Tony’s work Christmas do last night; excellent fun. Let us hope that nobody has caught Covid. Last weekend, reading at both the morning service and the Advent Procession, at which I also served. Also, a very pleasant few days with family on the Isle of Wight. The sun came out on the last day and it was absolutely glorious.

The mixed

Going through boxes of family papers – letters, diaries, sketchbooks, and so forth. It’s fascinating; it’s a chance to get to know relations I barely knew or never met at all; and it’s surprisingly tiring. I more or less gave up for the day when I found my great-aunt Kathleen’s note of what she wanted all her siblings and friends to have after she died (which she did, aged 13 or so, in 1917).

The difficult and perplexing

Cold. Cold and tired. I don’t seem to have many suitable winter clothes at the moment and I’m not sure whether I ever did.

What’s working

Honestly?
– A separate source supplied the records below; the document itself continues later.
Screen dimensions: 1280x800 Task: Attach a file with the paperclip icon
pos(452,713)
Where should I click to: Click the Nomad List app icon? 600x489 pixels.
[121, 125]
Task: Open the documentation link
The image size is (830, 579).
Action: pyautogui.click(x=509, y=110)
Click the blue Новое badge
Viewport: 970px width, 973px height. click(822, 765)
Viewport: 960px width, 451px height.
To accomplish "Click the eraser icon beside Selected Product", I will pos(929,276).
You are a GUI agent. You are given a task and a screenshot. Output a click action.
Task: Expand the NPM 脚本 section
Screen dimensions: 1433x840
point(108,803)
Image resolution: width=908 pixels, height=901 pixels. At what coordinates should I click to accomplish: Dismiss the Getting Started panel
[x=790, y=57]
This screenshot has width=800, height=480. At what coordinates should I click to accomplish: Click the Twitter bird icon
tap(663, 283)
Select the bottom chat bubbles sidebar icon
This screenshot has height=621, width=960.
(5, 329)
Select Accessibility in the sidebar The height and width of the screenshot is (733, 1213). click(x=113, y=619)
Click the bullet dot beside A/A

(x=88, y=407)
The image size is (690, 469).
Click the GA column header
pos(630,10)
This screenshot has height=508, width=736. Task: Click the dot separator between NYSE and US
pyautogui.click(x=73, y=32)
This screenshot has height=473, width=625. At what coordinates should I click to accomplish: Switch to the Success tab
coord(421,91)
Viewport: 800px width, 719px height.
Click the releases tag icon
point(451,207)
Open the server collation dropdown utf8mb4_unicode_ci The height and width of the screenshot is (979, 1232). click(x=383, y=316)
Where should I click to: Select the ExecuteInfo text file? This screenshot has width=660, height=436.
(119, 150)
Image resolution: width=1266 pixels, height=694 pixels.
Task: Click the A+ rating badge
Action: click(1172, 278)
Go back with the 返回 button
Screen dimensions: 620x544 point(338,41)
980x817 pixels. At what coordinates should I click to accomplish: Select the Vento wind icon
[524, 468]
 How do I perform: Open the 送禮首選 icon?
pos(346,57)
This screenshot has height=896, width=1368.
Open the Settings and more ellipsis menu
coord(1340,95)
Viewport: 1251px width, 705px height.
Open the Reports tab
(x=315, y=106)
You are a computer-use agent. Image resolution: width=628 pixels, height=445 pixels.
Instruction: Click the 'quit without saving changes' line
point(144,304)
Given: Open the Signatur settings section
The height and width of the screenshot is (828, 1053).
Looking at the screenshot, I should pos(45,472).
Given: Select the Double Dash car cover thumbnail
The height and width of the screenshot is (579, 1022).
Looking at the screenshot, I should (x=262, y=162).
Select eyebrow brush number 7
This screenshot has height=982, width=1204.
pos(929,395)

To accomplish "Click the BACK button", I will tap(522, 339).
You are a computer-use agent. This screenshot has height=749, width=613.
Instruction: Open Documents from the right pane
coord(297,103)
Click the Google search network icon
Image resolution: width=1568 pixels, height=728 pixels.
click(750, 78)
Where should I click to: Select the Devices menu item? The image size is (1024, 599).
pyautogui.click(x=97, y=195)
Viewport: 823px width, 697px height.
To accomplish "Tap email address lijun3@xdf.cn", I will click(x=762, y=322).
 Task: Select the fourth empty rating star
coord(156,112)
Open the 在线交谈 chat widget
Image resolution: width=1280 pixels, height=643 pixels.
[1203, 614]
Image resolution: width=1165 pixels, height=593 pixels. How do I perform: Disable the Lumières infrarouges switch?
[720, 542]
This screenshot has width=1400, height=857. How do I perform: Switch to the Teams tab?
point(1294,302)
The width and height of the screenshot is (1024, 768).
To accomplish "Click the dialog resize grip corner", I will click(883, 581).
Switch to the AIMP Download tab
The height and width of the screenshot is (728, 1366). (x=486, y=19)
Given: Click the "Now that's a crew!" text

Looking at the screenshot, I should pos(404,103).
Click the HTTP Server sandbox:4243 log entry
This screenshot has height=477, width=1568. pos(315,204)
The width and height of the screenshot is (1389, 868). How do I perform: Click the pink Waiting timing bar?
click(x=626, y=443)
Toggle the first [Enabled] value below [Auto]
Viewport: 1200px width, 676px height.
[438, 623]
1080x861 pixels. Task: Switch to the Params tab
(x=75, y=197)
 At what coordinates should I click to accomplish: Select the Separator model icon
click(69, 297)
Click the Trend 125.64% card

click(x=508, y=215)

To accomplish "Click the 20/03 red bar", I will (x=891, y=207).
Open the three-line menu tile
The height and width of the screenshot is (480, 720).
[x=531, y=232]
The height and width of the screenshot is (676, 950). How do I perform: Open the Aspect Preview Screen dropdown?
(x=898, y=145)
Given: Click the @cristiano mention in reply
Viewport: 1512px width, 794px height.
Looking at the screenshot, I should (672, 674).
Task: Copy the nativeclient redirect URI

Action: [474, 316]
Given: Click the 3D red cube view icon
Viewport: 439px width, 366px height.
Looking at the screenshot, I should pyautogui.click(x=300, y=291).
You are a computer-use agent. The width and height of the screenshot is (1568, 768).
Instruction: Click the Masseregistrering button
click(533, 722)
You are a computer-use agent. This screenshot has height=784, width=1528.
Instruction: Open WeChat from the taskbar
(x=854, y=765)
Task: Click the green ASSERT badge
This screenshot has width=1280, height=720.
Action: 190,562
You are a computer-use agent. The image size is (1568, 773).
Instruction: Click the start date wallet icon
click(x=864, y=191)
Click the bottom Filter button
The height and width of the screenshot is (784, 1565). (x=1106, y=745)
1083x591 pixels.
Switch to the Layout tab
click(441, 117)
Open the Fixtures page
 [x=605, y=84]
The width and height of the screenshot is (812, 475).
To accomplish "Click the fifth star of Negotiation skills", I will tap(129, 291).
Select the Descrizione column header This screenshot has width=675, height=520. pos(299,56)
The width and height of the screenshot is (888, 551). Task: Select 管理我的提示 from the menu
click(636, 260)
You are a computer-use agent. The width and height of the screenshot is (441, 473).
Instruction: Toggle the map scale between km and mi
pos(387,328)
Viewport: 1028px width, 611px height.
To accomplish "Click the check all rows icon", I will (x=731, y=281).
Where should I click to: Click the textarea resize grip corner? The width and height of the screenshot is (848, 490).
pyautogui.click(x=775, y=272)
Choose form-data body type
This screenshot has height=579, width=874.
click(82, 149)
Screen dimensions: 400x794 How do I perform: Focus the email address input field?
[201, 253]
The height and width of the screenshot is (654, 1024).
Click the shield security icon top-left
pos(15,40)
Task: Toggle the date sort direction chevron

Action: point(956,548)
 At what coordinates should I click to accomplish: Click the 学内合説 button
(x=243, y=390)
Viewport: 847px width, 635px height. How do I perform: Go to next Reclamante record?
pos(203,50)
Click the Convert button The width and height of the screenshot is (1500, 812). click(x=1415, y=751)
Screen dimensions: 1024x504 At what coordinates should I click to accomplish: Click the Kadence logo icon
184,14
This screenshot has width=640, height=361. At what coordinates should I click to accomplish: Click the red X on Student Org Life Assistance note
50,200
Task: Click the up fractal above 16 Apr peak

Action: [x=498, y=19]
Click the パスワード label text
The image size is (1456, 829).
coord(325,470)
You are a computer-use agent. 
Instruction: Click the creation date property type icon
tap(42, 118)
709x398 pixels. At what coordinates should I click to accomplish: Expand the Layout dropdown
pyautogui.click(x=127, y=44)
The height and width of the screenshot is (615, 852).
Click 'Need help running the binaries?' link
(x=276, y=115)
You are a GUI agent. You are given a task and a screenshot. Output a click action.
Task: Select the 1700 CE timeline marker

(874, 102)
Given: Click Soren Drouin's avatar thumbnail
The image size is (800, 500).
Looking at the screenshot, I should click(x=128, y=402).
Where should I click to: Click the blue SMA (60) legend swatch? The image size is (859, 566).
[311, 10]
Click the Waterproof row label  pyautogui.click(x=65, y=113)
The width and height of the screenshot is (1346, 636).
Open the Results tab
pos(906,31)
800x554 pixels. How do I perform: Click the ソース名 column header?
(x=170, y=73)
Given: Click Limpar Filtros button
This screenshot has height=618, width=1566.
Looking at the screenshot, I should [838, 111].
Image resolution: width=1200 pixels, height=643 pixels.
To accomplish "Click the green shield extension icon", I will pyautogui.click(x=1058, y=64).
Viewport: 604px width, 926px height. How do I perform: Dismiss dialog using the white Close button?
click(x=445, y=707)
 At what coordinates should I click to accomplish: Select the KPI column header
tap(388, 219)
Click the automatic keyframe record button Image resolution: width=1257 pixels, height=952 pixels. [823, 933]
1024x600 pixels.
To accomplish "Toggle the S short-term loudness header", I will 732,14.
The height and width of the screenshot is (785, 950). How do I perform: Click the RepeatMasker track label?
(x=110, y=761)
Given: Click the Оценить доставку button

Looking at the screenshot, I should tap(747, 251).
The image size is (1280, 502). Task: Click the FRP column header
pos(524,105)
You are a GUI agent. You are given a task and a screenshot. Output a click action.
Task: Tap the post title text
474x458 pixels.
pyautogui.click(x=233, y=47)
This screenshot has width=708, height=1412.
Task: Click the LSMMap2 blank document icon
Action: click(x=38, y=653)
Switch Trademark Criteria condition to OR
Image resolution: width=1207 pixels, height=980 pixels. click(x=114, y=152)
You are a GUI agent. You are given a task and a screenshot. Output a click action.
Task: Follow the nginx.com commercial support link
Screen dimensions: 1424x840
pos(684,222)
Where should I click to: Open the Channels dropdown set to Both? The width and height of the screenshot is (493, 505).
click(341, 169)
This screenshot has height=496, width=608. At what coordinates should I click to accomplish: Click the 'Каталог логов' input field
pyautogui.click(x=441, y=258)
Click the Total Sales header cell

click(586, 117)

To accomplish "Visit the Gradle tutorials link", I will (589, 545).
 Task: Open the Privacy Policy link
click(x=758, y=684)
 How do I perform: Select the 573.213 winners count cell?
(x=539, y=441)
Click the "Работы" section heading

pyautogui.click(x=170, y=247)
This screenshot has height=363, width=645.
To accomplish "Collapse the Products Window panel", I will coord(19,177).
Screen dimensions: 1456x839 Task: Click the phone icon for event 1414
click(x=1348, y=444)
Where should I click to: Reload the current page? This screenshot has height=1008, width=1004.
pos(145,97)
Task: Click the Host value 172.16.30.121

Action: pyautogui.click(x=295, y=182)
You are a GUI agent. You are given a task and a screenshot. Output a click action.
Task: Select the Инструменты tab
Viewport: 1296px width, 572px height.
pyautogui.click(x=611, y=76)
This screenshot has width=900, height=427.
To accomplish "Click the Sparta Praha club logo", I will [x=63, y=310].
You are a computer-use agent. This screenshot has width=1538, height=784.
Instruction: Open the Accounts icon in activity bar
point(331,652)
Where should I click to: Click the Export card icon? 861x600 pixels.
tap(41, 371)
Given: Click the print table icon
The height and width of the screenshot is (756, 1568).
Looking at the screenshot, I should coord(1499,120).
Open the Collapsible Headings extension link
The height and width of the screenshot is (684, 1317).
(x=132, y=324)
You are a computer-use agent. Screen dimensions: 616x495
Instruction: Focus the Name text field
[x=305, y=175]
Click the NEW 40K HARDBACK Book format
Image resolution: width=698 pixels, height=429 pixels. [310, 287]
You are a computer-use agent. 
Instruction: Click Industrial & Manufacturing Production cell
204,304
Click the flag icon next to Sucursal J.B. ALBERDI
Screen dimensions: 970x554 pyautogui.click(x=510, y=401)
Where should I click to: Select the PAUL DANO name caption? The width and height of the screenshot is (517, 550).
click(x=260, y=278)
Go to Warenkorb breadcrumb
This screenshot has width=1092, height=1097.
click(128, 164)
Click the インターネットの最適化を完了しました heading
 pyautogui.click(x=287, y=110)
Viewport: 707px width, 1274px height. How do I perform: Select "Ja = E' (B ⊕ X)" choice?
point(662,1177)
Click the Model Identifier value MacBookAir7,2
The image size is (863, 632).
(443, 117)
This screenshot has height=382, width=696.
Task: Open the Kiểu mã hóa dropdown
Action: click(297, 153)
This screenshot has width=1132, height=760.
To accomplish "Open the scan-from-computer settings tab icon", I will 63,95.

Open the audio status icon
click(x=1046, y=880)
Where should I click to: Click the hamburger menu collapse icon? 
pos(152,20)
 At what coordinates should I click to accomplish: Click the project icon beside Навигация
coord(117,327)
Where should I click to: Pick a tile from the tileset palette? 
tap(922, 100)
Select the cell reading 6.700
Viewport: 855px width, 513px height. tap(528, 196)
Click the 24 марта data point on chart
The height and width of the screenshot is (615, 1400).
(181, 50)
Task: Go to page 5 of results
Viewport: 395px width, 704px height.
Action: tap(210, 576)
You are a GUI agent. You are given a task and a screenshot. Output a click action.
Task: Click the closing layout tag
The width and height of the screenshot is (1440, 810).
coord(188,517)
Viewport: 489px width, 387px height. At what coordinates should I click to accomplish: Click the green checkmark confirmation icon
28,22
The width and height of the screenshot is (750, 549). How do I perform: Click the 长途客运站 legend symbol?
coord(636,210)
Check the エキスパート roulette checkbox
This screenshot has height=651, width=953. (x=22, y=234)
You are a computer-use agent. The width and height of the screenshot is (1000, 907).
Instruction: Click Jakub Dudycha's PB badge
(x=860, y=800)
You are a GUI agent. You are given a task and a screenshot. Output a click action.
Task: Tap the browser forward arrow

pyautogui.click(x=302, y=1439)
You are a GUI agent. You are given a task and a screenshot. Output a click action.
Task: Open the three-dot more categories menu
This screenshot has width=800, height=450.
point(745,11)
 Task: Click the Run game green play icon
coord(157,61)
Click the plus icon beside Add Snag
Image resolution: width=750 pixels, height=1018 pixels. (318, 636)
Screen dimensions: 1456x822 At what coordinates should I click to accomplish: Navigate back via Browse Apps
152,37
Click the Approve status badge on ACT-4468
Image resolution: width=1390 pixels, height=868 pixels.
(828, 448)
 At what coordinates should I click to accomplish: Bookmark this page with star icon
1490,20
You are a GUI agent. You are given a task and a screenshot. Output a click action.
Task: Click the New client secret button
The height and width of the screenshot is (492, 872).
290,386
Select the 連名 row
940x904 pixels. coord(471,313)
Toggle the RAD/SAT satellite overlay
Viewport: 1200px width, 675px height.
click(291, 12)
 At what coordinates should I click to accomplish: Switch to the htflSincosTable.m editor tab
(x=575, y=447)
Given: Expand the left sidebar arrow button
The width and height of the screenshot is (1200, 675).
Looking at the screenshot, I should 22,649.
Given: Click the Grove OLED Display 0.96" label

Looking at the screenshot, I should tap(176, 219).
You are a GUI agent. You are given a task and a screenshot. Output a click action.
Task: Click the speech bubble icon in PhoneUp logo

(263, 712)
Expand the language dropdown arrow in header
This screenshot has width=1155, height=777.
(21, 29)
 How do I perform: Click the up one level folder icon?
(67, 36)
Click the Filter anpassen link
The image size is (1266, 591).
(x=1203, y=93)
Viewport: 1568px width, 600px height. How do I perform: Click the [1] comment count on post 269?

Napping.

Reading

I demolished Paris Daillencourt Is About To Crumble on the train south on Monday and then regretted it, the way one might regret a slightly-too-large cream cake. It was a bit issueficcy for my taste, though I did appreciate the section where Tariq explains that it is perfectly possible to be a person of faith who is also queer. (This, in my experience, is a conversation that often does have to be had in words of one syllable.) Then I read Poirot Investigates (short stories; Hastings particularly insufferable) and Truly Madly Guilty (Liane Moriarty) when I was on the Isle of Wight. I enjoyed that one; I think it’s the most psychologically plausible of Moriarty’s books that I’ve read so far, even if it isn’t so conventionally suspenseful.

Writing

Absolutely nothing (apart from these blog posts, obviously). I spent the train journey home looking out of the window and not feeling remotely guilty about it. I’m sure my brain will come back sooner or later and in the meantime I’m not going to worry about it.

Making

I took the tacking stitches out of the secret patchwork (the papers are staying in, for support). Pictures coming up in a few days.

Listening to

A couple of bands at the party last night – one dressed as Game of Thrones characters and doing an eclectic variety of covers (Take On Me, I Wanna Be Like You, Proud Mary…) and the other, The Captain’s Beard, dressed as pirates and doing folk rock, generally Irish or seafaring. Extremely good fun.

Cooking

Winter vegetable stew with cheesy dumplings. I cheated magnificently with the vegetable component – found a yellow-stickered bag of pre-prepped casserole veg in Tesco and chucked it into the pan with some oil while I made the dumplings. Worked very nicely.

Eating

There were some very nice canapés last night. Beef with horseradish sour cream. Cauliflower and beetroot. Tomato and feta.

Playing

Rummikub and Scrabble with my mother. We weren’t terribly impressed by Rummikub.

Noticing

An excessive (even for the Isle of Wight) quantity of roadworks. A waxing moon flirting with the clouds. Christmas decorations (today I saw that our opposite neighbours have hung big silver baubles in the bare trees outside their house).

Appreciating

Family, the connectedness of it, and the opportunity to know a little more of who and where I come from. Tony’s employer’s extravagant hospitality. Live music.

Acquisitions

I came home with a little packet of green beads my mother had been saving for me.

Hankering

Some sort of leg covering that keeps my legs warm, that I can cycle in, that fits me comfortably around the abdomen… I have never found trousers that fit me sensibly, and most of the time this isn’t a problem because I live in skirts instead, but at this time of year it doesn’t quite cut it. /goes off to look at woolly tights on Snag.

Line of the week

I’ve been looking at Polish Cooking (Marianna Olszewska Heberle), trying to work out how much of the traditionally meatfree Christmas Eve dinner can be fully veganised. She has this to say about carol singers:

If they sing in front of your house and you don’t give them food or vodka, they might pull your sleigh five houses down, or remove your fence gate, all in good humor.

This coming week

Back to work. I’m hoping to get quite a lot of loose ends tied up before Christmas.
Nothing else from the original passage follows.